Sometimes it does and sometimes it doesn't. I'd like to know why.

It does confirm what I already knew, namely that I need to upgrade. With the current worldwide shortage of  components and the crazy price of graphics cards, though, it's probably not going to happen this year.

I'm hoping, once New World settles down and the crowds disperse across the landscape, most of the pressure will subside. I'm probably going to wait until launch before pushing much beyond the starting area, anyway. There doesn't seem too much point committing a whole load of time to a character that will be wiped in a couple of weeks, nor in working through content I'm going to be repeating so soon. 

And, honestly, there doesn't feel any need to explore much further. It all feels very familiar still from last year. I knew I liked the game then and nothing bad seems to have happened to it while it was off the road with the hood up.

It does feel as though Amazon might have got this one right. I guess we'll know for sure come September.

6 comments:

  1. Great preview, I enjoyed that. I may give it a look when it goes live.

    ReplyDelete
    Replies
    1. We'll see how it goes but I would guess it's going to be one of the more successful mmos we've seen for a while. I would imagine anyone who likes ESO would find it worth a look.

      Delete
  2. Sounds like they're incrementally downloading assets to the client to me. My suspicion is that you will see your lag problems mostly disappear once you've played in a given area long enough. Is your Internet connection fairly high bandwidth?

    ReplyDelete
    Replies
    1. I live in a city that was laid to cable back when Cable TV was going to be a thing. We originaly had a regular BT phone line as well and we started on dial up back in the 90s but about twenty years or more ago we moved everything to the cable company, phone and internet, and that's the connection we've had ever since. It's always been pretty good but these days it's excellent. One of the reasons we haven't moved yet!

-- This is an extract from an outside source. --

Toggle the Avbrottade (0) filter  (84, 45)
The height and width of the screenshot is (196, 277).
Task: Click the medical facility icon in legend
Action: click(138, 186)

      That does sound like a possible reason. It's far worse in towns whit a ton of assets and lots of people in all kinds of different gear. I managed to get out into the country this afternoon and I just played for two hours with almost no issues at all. I did also turn every setting down as low as it would go. Now I'm in a quiet area I'll try turning them back up and see how that goes.

      Delete
  3. It really is a very bad time to upgrade one's PC...

    ...as I had to find out the hard way last week. Almost exactly a year ago I built my new PC but decided to keep using my old graphics card for a while. Then the shortages kicked into gear and I thought I wouldn't be upgrading the card anytime soon.
    Alas, last week my old one quite literally blew up. I suspect after 6 1/2 years one or both of the fans crapped out and the thing just overheated.

    Now I have a new card that was more expensive than the whole rest of that new(ish) PC in total...and also a tool that will set off an alarm if anything gets too hot. ^^

    On the bright side, when I play Cyberpunk 2077 with all settings maxed now (including stuff like raytracing, which I didn't even have access to before) I get close to 100 FPS...

    ReplyDelete
    Replies
    1. I looked at graphic cards again yesterday. Even small upgrades cost more than I've ever paid for a card in my life. A card that would actually be current, even by the low-mid range standards I usually go for, would cost more than the last PC I bought.

      On the plus side, if I could be bothered to set up an EBay account I could probably shift a whole bunch of old cards I have sitting around, most in their original boxes. Never been a better time for that.